--- Exercise objective ---
In the listing below, begin at the line that has "Screen dimensions: 741x344" and stop after the line that has "pyautogui.click(x=521, y=271)". Write out those lines again, requests included, with each click coordinate in the answers multiplied by 1.1 and rounded to a whole number, rounding halves up.

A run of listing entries

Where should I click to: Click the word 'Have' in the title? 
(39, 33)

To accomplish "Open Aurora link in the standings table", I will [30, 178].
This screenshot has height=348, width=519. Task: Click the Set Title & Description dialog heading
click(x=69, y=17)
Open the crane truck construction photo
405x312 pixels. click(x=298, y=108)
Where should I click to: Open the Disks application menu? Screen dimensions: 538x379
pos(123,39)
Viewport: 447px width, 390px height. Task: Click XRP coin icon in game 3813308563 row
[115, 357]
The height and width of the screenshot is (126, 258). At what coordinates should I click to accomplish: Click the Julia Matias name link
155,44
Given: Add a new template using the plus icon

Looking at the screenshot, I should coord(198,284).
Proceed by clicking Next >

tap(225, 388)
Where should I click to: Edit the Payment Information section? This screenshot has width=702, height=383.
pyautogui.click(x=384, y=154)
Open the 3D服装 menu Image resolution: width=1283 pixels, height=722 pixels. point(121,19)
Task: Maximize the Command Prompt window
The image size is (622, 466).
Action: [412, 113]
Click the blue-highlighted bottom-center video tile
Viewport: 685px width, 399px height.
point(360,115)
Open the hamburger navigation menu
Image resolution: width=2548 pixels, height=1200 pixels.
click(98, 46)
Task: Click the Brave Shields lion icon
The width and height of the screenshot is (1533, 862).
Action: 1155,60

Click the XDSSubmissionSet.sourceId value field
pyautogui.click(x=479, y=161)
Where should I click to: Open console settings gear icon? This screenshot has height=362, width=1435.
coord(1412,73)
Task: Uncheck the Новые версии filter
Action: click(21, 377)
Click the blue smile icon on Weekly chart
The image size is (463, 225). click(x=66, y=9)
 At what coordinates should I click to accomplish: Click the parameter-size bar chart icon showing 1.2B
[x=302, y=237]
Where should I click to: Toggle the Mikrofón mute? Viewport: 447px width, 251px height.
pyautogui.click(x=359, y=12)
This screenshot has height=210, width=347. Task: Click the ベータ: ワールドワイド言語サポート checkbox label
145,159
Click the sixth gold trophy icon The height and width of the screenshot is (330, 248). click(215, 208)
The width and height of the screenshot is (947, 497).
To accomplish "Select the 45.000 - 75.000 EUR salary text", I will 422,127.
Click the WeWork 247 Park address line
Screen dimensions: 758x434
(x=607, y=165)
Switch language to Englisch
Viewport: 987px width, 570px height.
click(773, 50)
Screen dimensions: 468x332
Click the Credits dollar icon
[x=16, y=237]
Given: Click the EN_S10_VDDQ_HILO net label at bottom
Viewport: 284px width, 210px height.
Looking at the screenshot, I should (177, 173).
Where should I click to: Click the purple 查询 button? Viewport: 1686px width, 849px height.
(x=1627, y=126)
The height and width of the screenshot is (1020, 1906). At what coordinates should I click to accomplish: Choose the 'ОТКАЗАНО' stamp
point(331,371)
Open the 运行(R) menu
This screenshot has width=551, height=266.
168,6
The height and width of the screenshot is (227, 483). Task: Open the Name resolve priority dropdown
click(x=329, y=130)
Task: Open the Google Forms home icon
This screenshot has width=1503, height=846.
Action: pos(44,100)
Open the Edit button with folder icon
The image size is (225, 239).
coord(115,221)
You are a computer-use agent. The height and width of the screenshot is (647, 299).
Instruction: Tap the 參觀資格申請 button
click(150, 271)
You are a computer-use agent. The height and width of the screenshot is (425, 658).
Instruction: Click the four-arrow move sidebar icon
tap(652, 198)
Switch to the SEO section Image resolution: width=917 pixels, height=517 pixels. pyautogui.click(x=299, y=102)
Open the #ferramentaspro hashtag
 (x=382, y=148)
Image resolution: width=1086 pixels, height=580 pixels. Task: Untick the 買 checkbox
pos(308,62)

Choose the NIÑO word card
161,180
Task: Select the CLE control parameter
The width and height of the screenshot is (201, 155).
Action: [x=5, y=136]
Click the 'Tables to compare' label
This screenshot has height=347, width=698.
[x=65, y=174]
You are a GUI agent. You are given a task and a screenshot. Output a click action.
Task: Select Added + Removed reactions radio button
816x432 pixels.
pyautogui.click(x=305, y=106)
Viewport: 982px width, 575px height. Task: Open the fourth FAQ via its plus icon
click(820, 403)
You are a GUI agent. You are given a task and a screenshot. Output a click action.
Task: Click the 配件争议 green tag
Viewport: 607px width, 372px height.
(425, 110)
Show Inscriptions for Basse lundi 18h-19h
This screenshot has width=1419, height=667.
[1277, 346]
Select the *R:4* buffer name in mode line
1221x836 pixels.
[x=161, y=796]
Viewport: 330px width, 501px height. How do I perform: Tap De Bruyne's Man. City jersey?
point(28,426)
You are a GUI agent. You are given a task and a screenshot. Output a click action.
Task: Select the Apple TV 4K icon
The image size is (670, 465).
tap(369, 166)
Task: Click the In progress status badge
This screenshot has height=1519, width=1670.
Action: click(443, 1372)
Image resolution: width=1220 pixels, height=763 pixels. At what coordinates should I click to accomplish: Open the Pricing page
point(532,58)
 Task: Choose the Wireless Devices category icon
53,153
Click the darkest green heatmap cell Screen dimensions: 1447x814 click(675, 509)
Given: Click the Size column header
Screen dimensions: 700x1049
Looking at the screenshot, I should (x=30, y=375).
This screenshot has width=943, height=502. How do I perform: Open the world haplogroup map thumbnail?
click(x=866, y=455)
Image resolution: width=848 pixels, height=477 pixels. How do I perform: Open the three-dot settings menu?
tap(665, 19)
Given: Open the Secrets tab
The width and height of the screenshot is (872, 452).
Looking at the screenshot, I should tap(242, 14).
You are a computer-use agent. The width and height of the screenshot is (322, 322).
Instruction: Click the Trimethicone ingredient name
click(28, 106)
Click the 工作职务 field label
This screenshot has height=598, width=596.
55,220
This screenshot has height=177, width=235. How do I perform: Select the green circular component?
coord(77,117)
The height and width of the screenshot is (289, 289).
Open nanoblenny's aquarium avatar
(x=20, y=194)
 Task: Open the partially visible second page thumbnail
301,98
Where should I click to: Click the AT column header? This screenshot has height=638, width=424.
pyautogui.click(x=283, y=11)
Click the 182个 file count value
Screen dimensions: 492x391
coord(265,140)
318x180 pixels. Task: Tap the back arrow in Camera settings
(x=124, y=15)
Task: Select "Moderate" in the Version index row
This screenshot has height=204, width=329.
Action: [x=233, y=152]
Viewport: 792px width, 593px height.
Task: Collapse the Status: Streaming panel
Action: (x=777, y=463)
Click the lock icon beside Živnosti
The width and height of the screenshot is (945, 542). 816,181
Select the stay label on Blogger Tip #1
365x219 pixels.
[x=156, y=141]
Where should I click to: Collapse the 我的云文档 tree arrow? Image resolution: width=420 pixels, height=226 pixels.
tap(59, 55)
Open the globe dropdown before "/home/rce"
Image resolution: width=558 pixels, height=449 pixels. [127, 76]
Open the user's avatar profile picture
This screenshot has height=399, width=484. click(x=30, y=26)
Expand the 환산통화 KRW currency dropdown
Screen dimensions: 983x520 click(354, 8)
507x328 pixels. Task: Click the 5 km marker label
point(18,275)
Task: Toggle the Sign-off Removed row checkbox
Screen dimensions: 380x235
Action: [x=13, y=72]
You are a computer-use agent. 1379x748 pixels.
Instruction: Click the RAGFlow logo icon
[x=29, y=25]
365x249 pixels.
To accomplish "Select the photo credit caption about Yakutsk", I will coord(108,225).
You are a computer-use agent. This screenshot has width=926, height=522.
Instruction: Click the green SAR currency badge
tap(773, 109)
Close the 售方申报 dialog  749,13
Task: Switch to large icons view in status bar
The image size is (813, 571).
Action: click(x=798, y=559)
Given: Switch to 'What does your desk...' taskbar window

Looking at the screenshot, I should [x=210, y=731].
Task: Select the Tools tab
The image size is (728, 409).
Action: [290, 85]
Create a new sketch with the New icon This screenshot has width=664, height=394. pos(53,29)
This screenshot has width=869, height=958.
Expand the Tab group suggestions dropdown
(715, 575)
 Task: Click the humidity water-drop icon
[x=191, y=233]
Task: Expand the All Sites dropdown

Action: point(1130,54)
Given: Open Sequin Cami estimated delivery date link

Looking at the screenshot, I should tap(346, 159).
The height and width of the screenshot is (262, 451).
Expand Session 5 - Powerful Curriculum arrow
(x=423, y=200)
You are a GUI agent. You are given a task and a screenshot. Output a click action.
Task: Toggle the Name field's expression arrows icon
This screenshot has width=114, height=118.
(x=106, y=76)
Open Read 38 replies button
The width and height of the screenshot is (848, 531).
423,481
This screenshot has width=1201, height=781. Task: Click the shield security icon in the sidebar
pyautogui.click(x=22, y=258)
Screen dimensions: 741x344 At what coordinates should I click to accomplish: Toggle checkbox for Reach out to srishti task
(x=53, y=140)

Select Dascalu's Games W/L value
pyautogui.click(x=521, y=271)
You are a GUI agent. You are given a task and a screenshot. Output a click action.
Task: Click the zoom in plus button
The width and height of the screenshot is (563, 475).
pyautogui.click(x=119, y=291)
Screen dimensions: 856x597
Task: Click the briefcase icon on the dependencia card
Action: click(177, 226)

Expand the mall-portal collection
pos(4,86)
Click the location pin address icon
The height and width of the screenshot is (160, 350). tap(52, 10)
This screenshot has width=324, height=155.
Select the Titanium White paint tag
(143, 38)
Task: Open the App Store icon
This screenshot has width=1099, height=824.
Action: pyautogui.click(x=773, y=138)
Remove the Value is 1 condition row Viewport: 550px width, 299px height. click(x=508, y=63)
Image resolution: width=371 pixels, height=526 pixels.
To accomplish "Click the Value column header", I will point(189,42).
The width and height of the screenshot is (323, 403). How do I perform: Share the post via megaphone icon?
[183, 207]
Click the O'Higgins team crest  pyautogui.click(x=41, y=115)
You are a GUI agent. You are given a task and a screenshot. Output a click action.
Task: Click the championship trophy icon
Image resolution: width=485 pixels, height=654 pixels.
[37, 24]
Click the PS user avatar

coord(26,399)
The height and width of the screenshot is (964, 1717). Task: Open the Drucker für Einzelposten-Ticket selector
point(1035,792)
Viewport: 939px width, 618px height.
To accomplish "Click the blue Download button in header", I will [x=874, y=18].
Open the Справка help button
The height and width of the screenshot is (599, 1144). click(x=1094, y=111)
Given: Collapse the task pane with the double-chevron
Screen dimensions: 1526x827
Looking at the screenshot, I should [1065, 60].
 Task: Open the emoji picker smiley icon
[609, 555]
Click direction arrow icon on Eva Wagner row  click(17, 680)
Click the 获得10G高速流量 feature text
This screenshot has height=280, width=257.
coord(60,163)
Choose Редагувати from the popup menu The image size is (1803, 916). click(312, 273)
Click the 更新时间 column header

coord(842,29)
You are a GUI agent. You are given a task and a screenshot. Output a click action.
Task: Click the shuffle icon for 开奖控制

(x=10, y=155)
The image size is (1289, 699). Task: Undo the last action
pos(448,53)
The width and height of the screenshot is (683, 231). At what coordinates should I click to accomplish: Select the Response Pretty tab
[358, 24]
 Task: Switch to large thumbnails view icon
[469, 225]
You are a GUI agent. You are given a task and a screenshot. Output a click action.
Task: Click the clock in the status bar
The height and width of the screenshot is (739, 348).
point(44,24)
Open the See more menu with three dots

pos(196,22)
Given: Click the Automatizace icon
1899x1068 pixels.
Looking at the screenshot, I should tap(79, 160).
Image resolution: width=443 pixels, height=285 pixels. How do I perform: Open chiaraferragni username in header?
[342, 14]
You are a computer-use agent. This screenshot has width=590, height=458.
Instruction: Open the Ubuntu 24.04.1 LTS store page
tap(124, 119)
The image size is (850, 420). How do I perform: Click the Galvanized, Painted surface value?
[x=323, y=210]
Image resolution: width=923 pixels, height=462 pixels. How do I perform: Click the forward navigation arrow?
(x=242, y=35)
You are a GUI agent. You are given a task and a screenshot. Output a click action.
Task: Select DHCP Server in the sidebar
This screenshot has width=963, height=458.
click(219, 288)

--- Result for this exercise ---
Screen dimensions: 741x344 At what coordinates should I click to accomplish: Toggle checkbox for Reach out to srishti task
(x=58, y=154)

Select Dascalu's Games W/L value
pyautogui.click(x=573, y=298)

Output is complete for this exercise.